## Work to complete
Write out the entries exactly. None of the pictures should appear in the copy.
***** Data extracts *****
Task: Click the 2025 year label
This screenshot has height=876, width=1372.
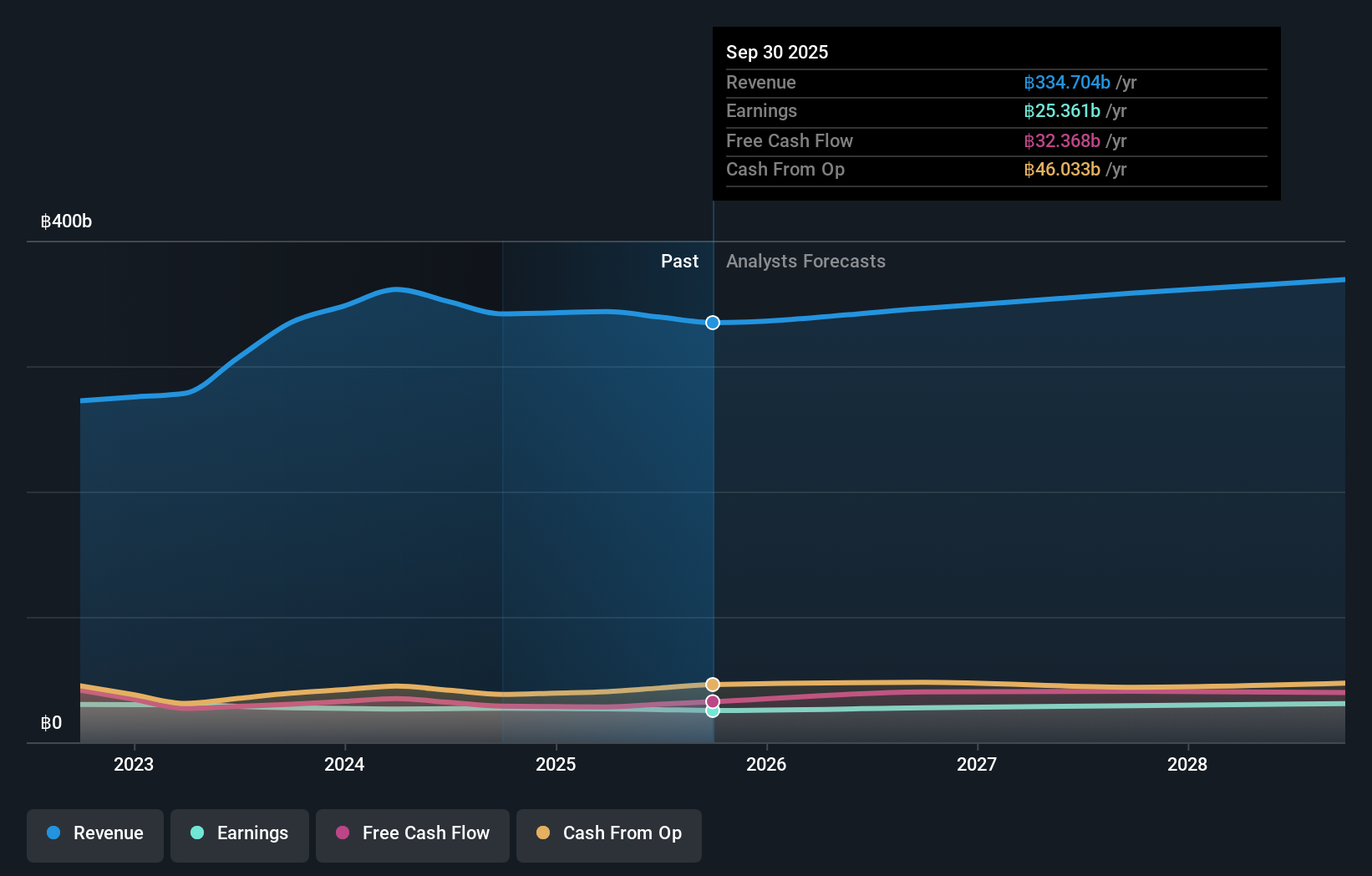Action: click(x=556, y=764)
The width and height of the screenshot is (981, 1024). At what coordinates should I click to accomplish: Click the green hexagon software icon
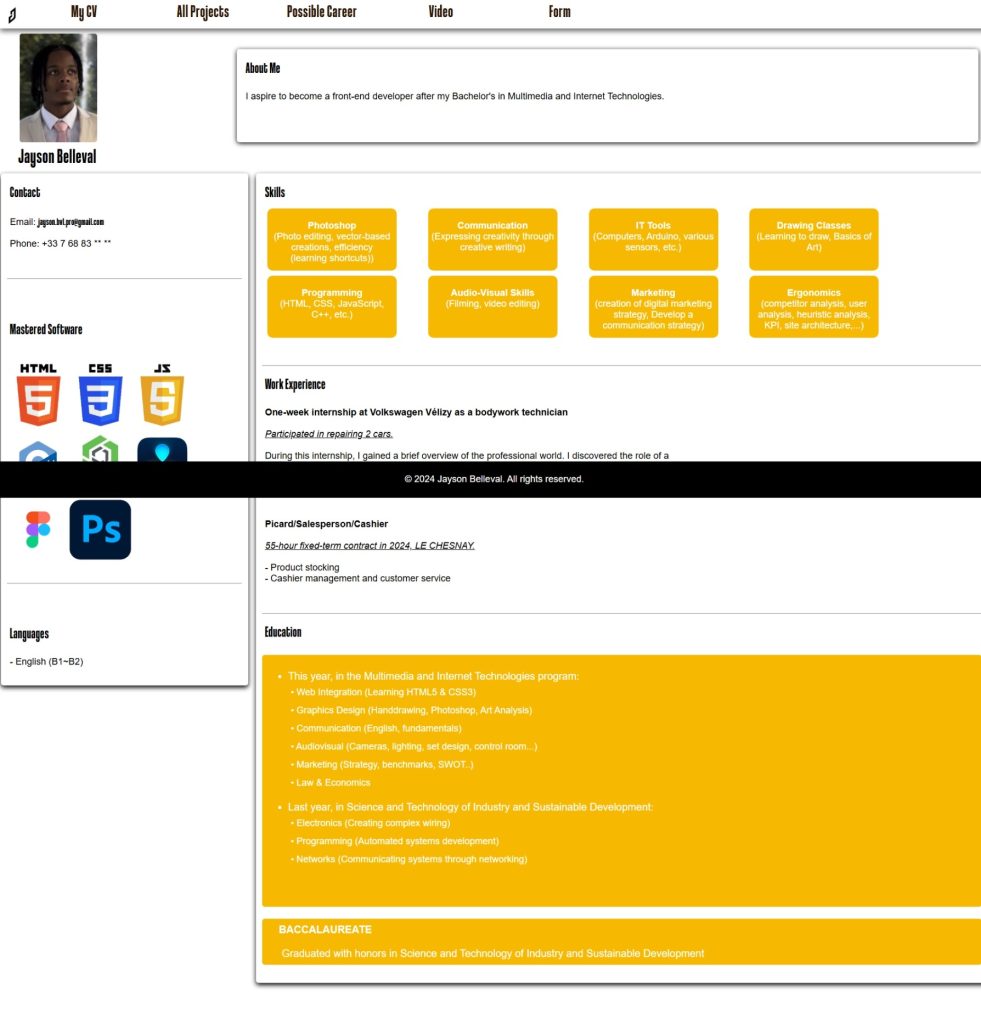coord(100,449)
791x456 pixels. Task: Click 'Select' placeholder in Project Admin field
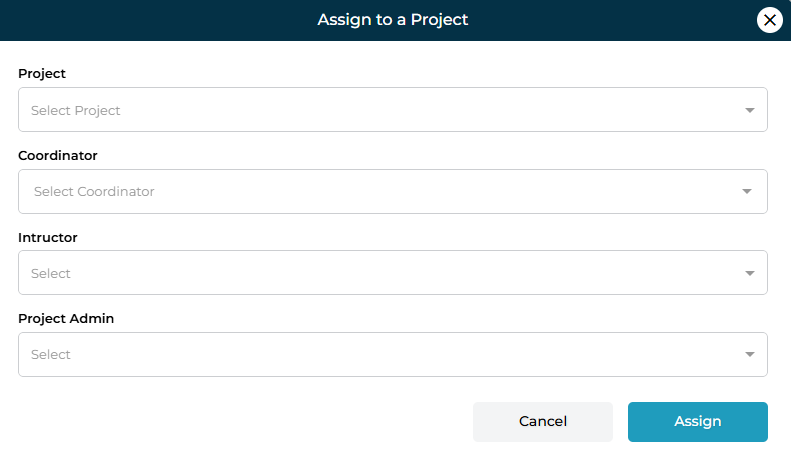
*****
## Task result
Task: Click the 2025 year label
This screenshot has height=876, width=1372.
Action: click(x=556, y=764)
The width and height of the screenshot is (981, 1024). At what coordinates should I click to accomplish: Click the green hexagon software icon
coord(100,449)
791x456 pixels. Task: Click 'Select' placeholder in Project Admin field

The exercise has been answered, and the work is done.